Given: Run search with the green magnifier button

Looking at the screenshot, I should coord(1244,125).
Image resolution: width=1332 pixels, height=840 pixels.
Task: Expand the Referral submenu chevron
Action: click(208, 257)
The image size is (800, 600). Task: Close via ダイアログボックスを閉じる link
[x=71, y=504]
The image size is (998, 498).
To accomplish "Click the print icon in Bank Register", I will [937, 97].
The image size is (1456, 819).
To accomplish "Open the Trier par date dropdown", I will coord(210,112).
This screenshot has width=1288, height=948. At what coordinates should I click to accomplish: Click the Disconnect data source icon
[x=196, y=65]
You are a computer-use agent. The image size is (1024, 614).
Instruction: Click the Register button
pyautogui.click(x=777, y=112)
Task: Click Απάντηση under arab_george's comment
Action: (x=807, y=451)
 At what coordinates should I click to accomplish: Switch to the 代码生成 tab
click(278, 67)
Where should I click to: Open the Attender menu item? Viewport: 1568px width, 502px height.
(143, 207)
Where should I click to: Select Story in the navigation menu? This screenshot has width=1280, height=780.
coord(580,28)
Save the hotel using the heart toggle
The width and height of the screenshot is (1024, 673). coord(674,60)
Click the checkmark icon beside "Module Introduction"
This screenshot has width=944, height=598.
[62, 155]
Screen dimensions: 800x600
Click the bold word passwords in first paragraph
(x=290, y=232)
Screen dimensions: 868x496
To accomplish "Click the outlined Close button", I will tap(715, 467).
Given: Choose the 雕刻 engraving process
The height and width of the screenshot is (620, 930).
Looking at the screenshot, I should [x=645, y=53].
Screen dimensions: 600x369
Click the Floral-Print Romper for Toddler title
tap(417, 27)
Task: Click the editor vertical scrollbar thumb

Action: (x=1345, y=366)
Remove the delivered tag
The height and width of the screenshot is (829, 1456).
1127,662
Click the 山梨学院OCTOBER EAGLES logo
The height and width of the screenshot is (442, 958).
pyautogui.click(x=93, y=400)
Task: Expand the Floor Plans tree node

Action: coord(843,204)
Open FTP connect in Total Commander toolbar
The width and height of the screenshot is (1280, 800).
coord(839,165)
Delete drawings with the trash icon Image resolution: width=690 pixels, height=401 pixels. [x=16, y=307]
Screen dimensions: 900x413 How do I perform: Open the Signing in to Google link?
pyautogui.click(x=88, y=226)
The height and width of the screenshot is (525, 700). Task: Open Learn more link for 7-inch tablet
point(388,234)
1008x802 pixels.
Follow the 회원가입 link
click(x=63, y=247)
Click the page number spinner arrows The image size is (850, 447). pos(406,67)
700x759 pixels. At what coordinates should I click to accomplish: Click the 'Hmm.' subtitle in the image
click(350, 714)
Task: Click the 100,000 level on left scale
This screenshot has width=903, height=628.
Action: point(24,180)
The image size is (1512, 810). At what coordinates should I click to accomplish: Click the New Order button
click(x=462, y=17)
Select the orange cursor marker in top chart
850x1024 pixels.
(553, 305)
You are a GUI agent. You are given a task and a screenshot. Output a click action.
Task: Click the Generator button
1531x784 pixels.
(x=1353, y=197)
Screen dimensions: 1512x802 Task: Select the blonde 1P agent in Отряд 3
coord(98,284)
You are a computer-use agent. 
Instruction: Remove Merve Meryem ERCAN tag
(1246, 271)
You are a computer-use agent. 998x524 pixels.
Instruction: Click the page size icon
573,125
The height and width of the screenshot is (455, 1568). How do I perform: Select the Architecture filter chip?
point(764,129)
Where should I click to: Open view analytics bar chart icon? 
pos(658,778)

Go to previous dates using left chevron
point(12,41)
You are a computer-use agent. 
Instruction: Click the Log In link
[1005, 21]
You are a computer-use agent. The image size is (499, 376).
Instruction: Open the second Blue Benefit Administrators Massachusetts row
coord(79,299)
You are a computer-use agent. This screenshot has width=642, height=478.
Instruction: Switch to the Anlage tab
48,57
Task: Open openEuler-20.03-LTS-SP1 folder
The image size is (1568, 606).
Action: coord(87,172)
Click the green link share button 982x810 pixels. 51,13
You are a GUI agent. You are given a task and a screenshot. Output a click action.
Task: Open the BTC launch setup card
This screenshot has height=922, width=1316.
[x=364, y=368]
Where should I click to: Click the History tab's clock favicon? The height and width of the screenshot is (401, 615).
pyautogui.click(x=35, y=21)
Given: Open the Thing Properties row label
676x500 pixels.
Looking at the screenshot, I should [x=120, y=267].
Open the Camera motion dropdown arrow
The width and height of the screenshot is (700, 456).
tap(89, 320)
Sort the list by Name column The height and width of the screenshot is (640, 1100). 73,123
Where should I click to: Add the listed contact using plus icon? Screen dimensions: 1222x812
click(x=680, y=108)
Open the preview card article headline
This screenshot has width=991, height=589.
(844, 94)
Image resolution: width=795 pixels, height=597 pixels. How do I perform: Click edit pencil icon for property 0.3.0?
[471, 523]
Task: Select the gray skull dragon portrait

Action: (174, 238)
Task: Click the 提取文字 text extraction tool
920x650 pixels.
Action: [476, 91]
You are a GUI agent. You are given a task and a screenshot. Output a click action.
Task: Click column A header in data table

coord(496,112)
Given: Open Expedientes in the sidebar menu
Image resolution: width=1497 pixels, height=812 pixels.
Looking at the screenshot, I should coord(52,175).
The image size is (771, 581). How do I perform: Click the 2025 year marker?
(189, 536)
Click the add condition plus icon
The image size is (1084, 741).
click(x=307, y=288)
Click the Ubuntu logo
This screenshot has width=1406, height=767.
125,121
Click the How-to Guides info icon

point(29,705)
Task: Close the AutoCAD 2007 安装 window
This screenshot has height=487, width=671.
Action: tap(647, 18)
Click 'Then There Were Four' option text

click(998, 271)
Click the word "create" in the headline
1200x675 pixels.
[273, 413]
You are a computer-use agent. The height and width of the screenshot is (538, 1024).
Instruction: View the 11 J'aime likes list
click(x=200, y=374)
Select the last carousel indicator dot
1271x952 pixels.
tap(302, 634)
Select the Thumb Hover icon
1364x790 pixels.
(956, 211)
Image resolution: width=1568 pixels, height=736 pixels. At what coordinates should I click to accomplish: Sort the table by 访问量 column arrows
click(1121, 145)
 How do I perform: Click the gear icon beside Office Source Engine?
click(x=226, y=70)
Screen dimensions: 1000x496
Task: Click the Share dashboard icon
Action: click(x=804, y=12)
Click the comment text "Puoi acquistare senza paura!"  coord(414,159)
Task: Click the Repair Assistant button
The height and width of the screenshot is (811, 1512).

--------

• [TO DO] Locate the string "will" in the listing above and copy every line where it occurs.

• [WRITTEN RESPONSE]
To accomplish "Click the print icon in Bank Register", I will [937, 97].
To accomplish "Open the Trier par date dropdown", I will coord(210,112).
To accomplish "Click the outlined Close button", I will tap(715, 467).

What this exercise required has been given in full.